* [Records provided]
──────

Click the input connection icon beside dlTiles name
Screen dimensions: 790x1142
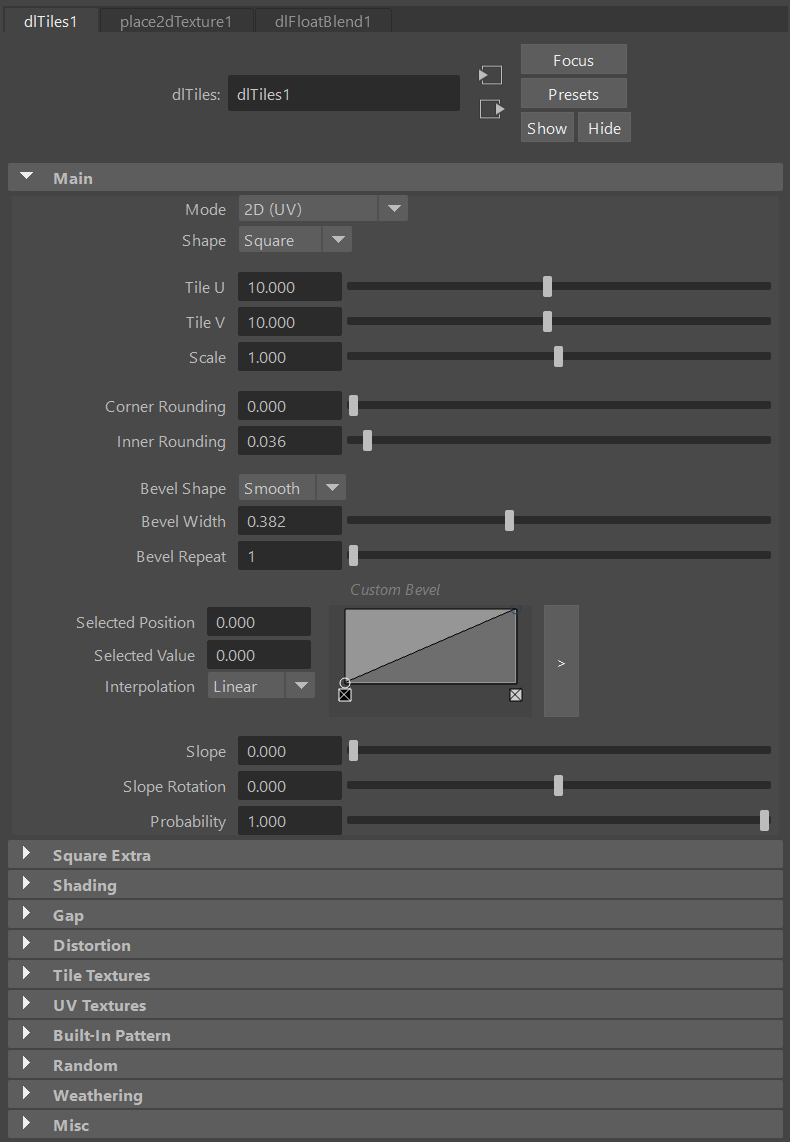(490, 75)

──────

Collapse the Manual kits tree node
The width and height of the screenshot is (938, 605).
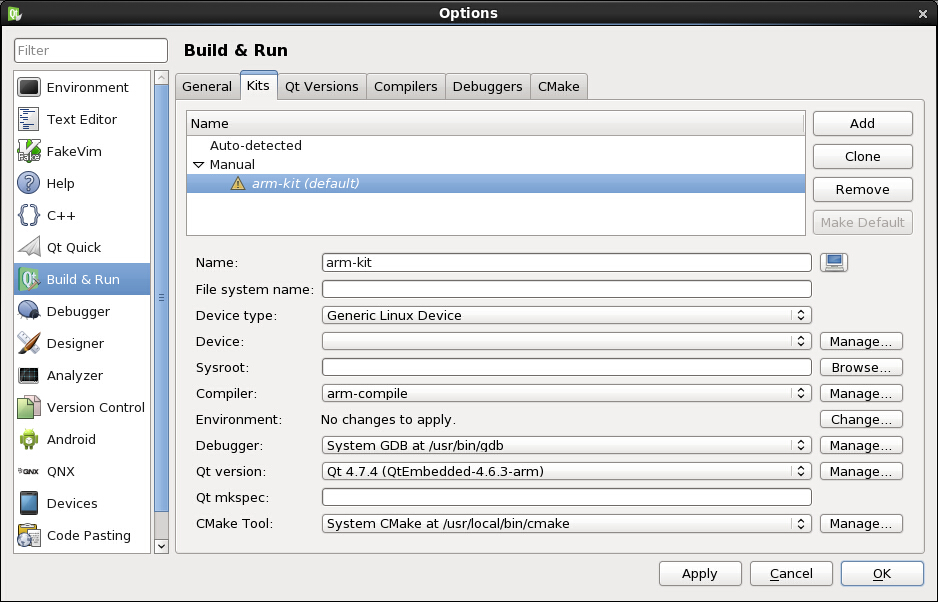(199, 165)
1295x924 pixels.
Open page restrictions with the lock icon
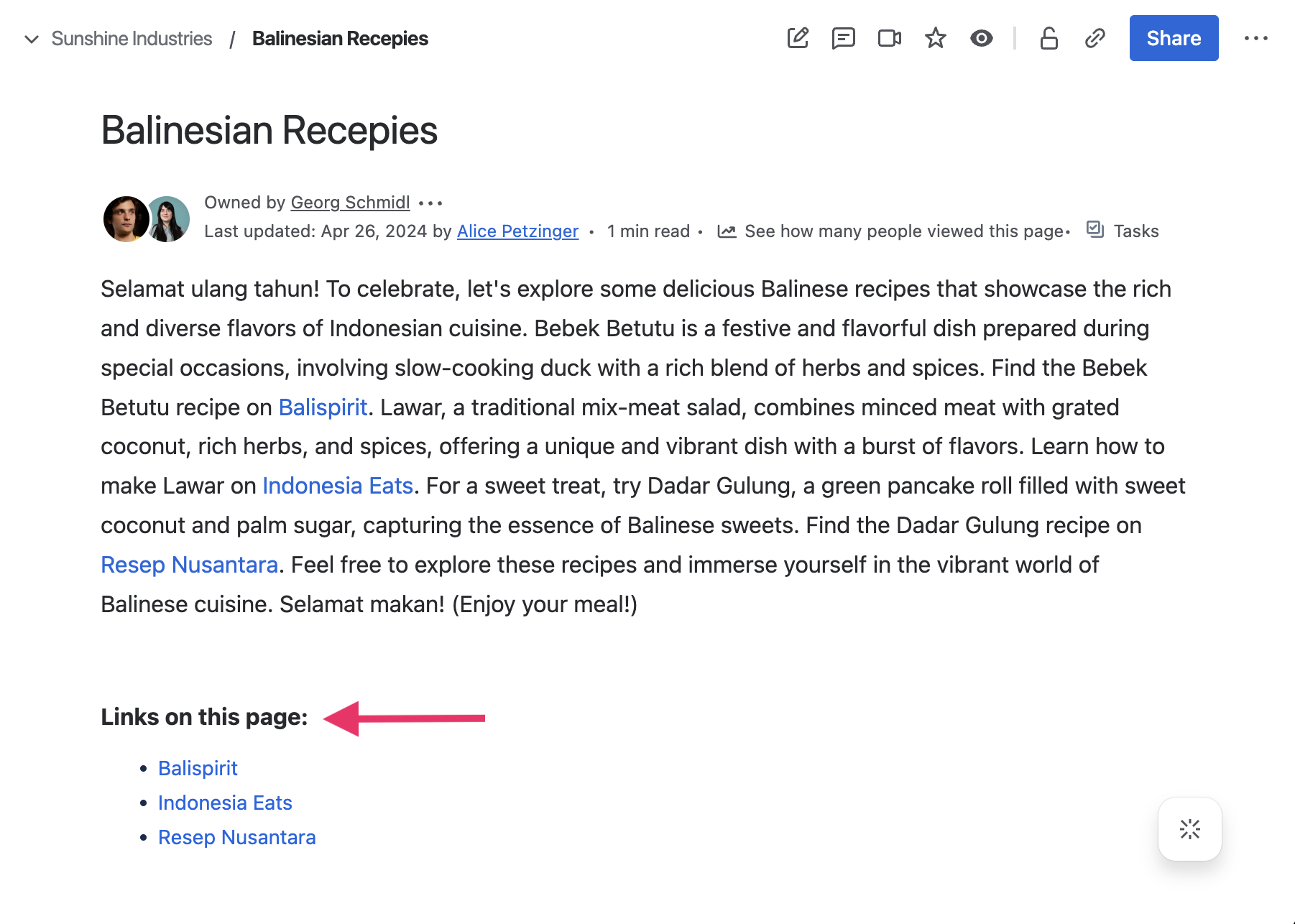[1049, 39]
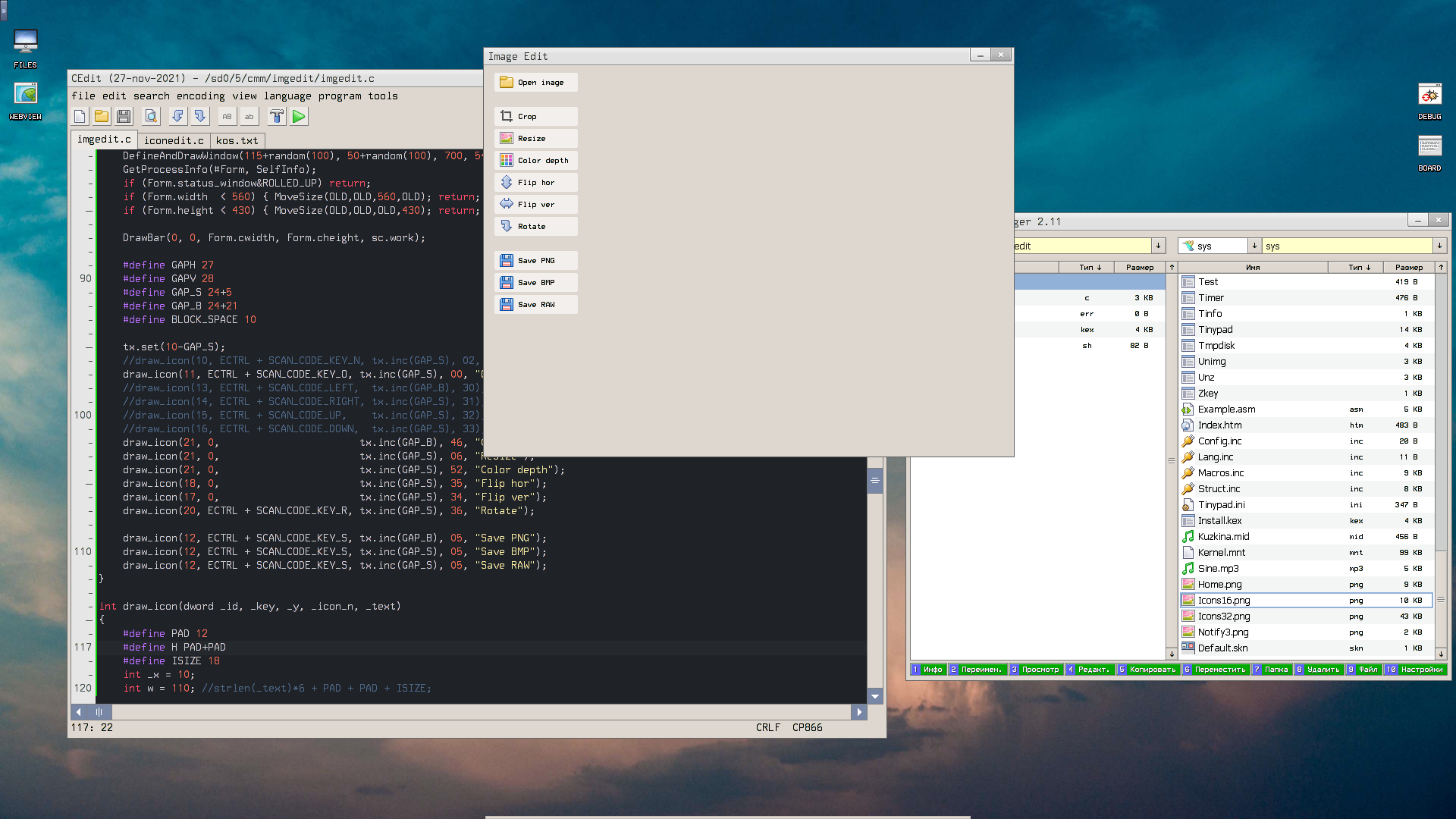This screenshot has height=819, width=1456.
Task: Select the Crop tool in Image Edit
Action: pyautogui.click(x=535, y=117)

──────

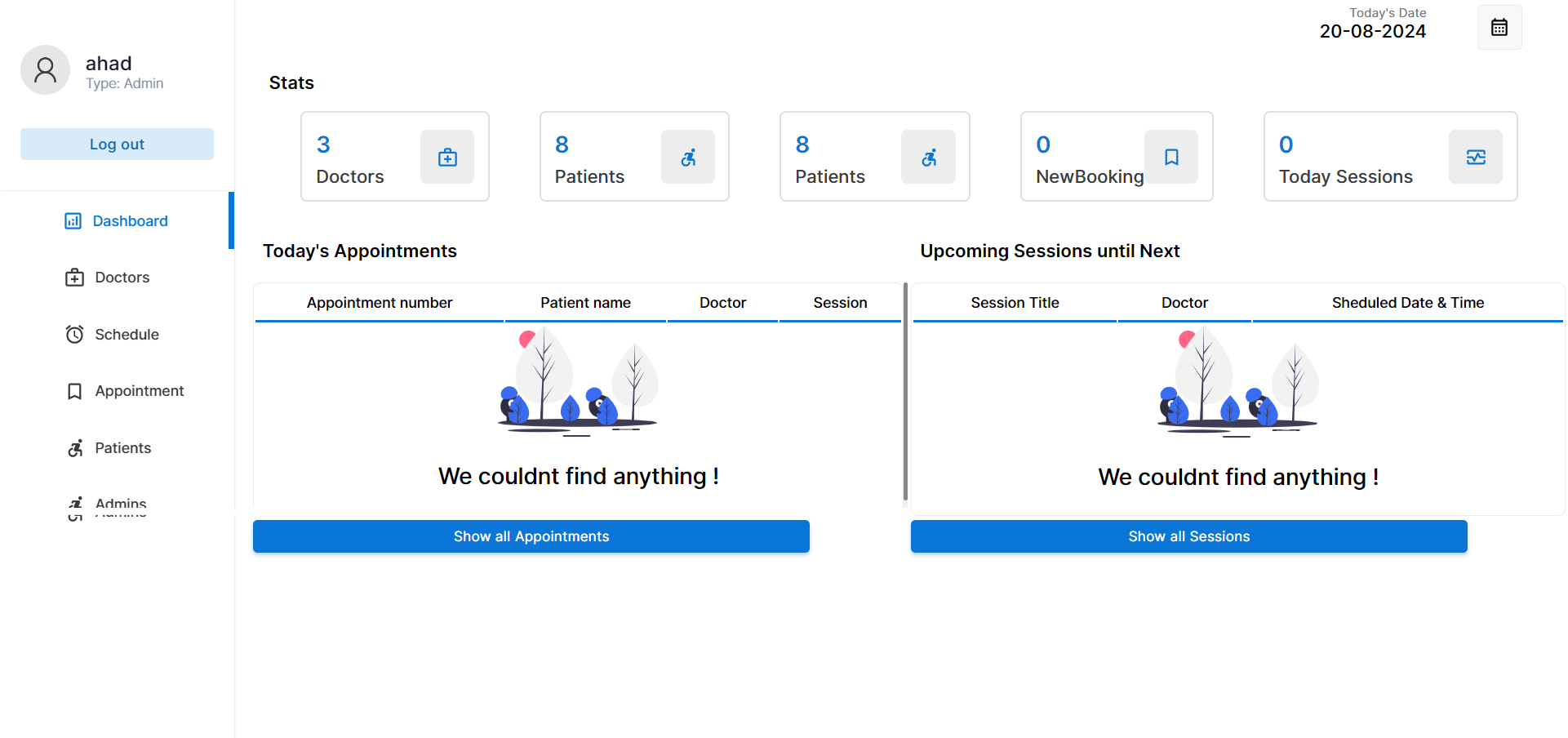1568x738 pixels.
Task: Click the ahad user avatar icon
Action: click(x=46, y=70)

──────

* [What the exercise asks] Please return the lines of the listing from the line with "Collapse the Manual kits tree node" to the line with "Action: pyautogui.click(x=535, y=117)", both included, reproduced word for word and leaving out the pictures.

* [Solution to this task]
Collapse the Manual kits tree node
The width and height of the screenshot is (938, 605).
(199, 165)
1295x924 pixels.
Open page restrictions with the lock icon
[1049, 39]
This screenshot has height=819, width=1456.
Task: Select the Crop tool in Image Edit
Action: pyautogui.click(x=535, y=117)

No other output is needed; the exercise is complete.